Quelles sont vos influences ?

Je suis fascinée par ces femmes artistes, actrices, écrivaines de la République de Weimar : Ann-Marie Schwarzenbach, Marianne Breslauer, Theresa Ghiese, Erika Mann…
Je trouve dans leurs œuvres et leurs écrits une source d’inspiration intarissable.

Les peintres de la nouvelle objectivité ont aussi une réelle influence sur mon travail.
Je pense en particulier à Christian Shad, Otto Dix, Rudolf Schlichter, Félix Nussbaum. Ces peintres, chacun à leur façon questionnent l’homme et son destin en rendant compte d’une réalité dont ils sont témoins sans avoir peur de la déformer et de l’exacerber. Il y a un côté très métaphysique dans leur peinture qui décrit à merveille les convulsions de leur époque.

# Données fournies:

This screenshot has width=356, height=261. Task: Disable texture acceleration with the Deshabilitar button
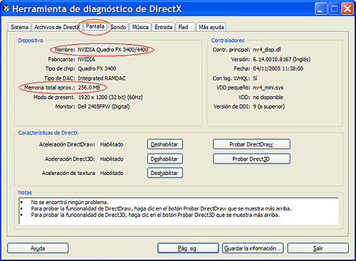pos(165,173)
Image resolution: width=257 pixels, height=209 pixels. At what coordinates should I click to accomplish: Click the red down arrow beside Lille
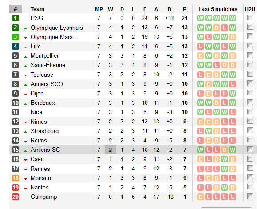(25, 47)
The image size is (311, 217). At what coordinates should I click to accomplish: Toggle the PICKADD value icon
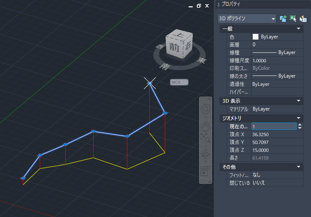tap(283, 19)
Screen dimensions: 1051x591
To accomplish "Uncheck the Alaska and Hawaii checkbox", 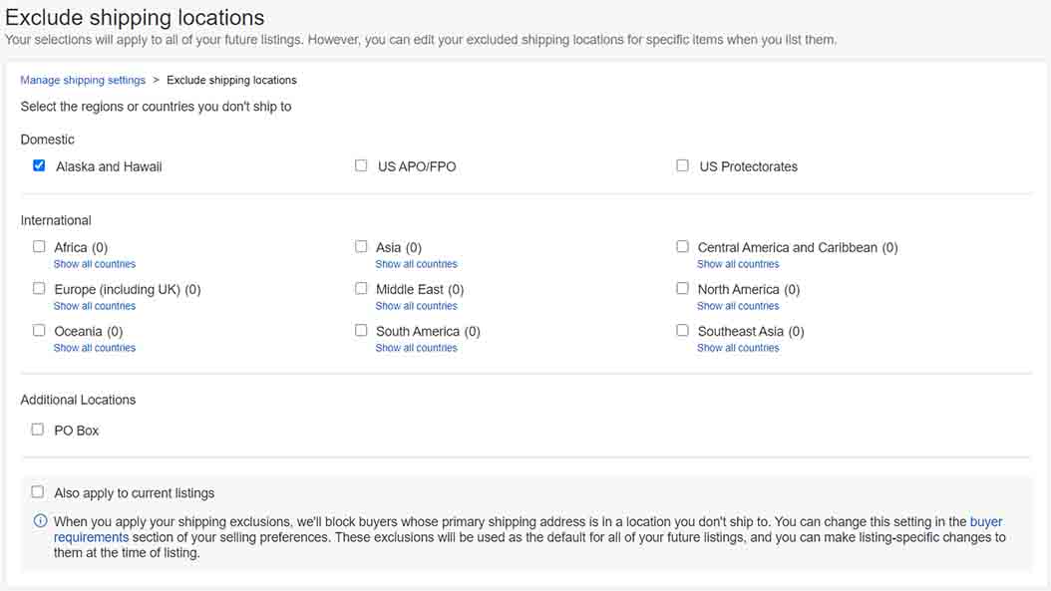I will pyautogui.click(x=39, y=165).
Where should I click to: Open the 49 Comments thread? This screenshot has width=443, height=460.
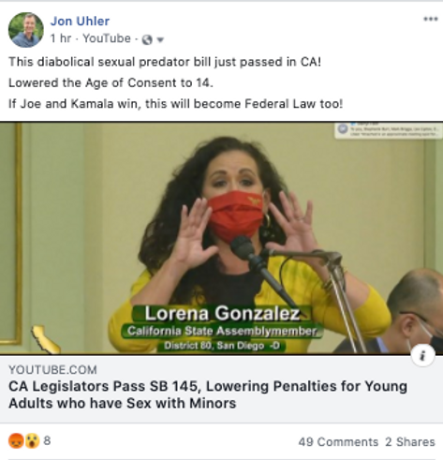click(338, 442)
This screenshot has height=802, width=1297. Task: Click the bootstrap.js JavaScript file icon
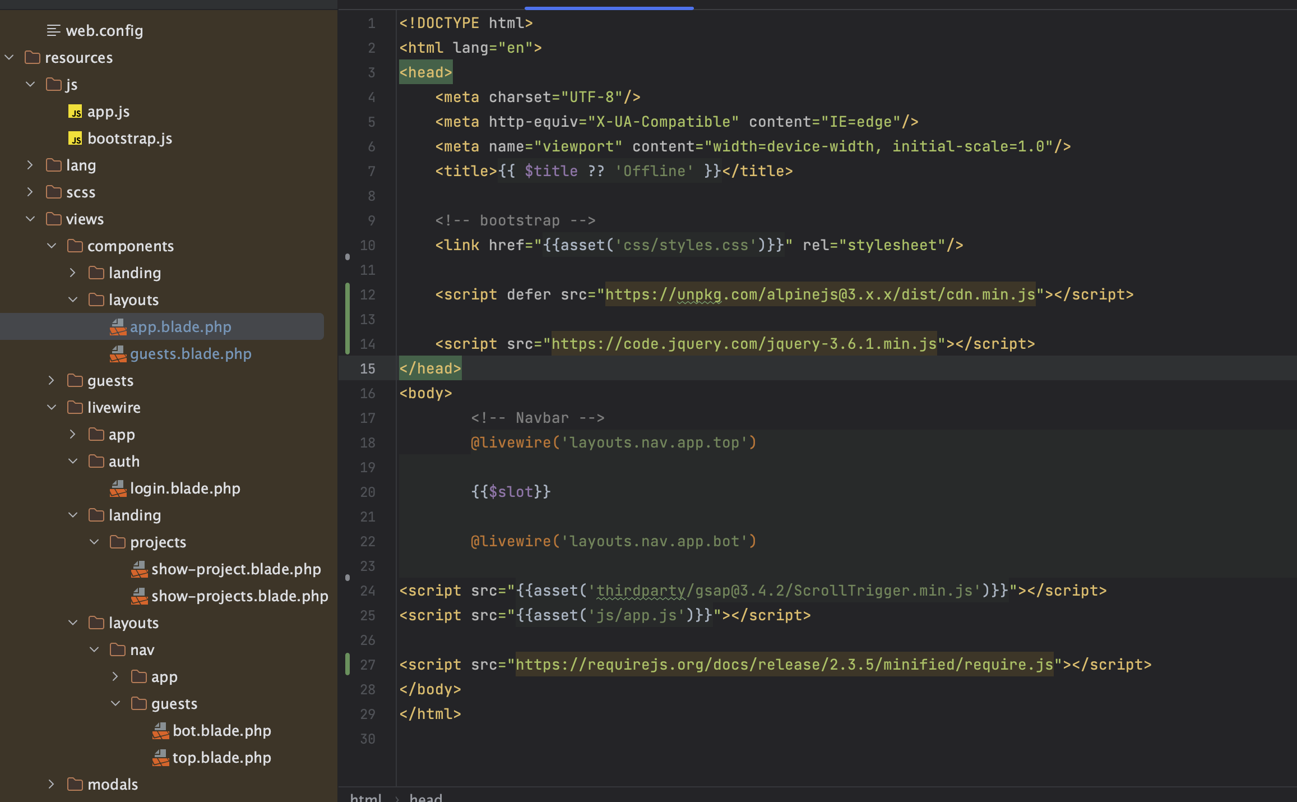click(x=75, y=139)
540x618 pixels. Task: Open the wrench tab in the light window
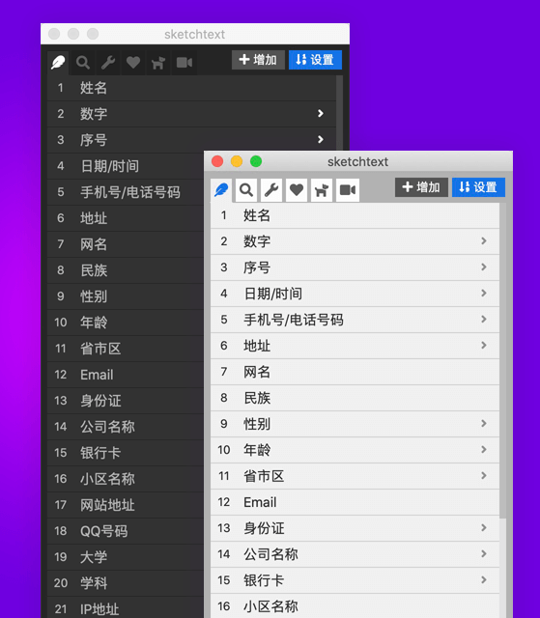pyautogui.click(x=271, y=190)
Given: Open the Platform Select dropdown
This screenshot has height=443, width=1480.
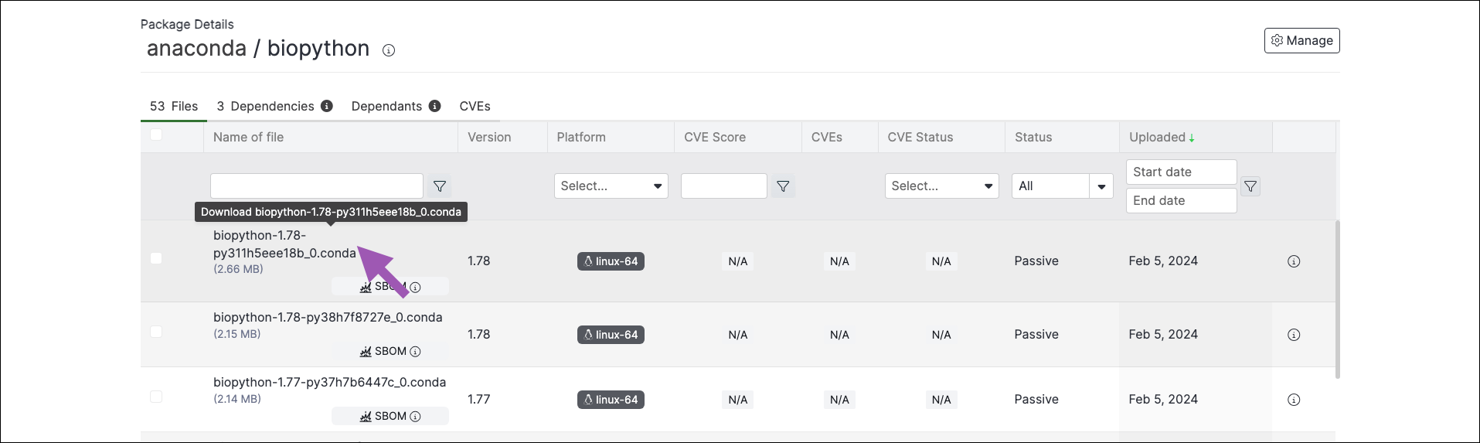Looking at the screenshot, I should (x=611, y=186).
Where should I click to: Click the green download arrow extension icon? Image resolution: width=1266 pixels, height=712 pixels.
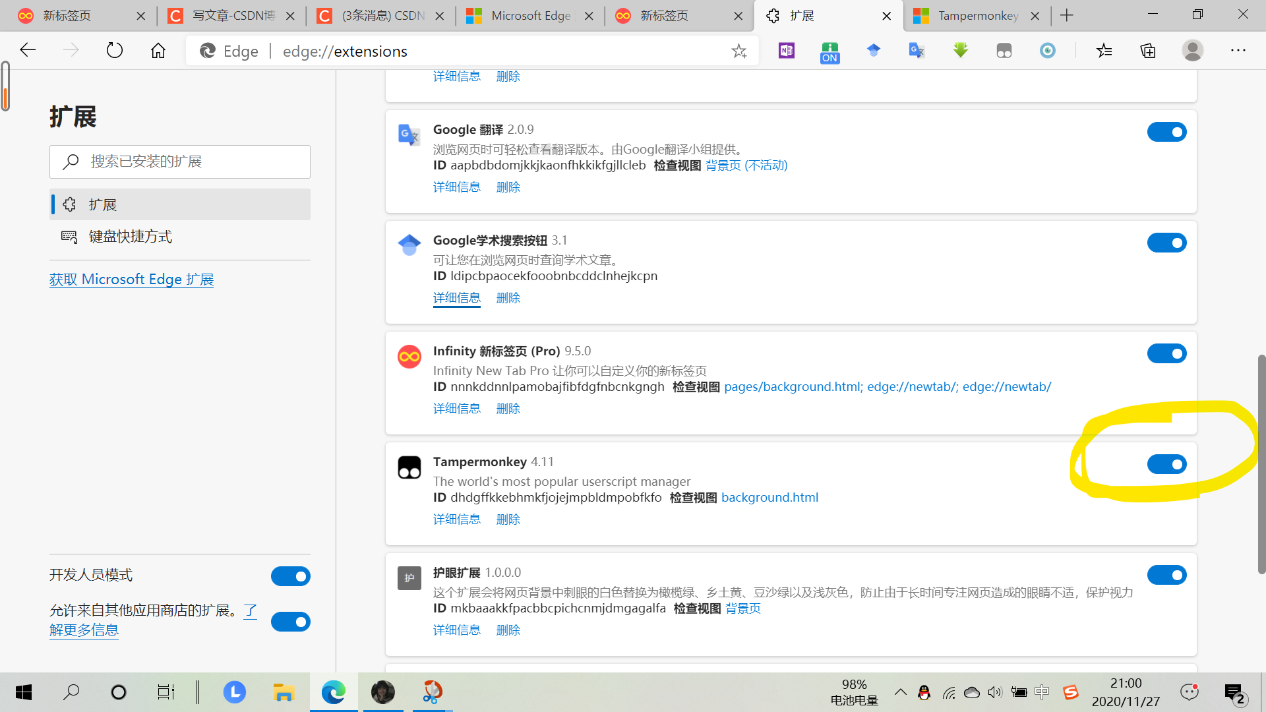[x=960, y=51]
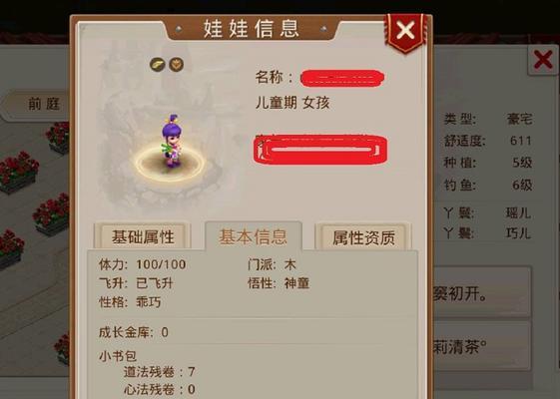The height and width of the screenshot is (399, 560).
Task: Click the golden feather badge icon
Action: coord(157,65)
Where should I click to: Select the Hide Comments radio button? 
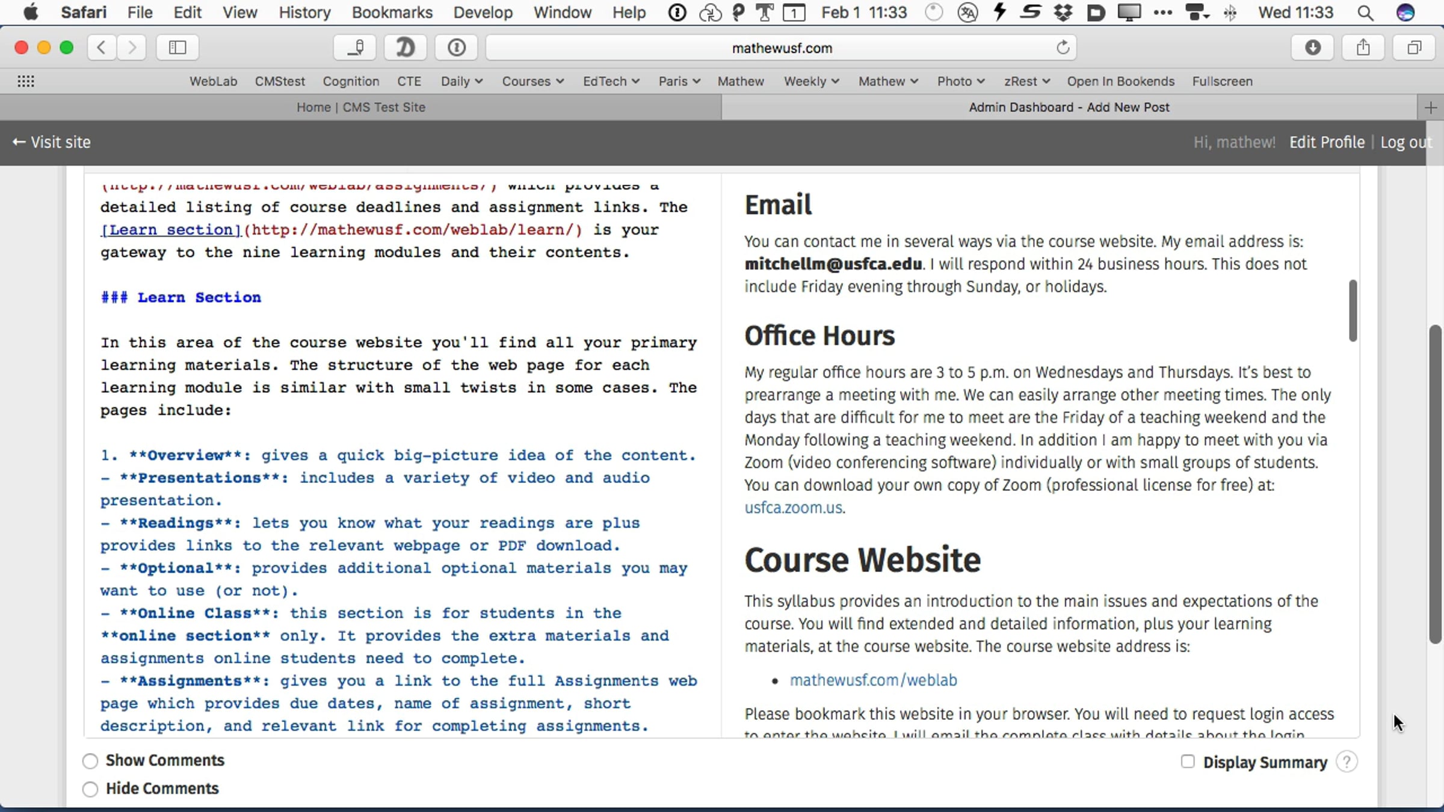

# Petit exercice 1:
Dans l'extrait sur les influences, quels peintres de la nouvelle objectivité sont nommés en particulier ?
# Petit exercice 2:
Reprenez mot pour mot le passage de l'extrait sur les influences qui va de « Je pense en » à « de leur époque. », ces deux bouts compris.

# Corrigé détaillé 1:
Christian Shad, Otto Dix, Rudolf Schlichter et Félix Nussbaum.

# Corrigé détaillé 2:
Je pense en particulier à Christian Shad, Otto Dix, Rudolf Schlichter, Félix Nussbaum. Ces peintres, chacun à leur façon questionnent l’homme et son destin en rendant compte d’une réalité dont ils sont témoins sans avoir peur de la déformer et de l’exacerber. Il y a un côté très métaphysique dans leur peinture qui décrit à merveille les convulsions de leur époque.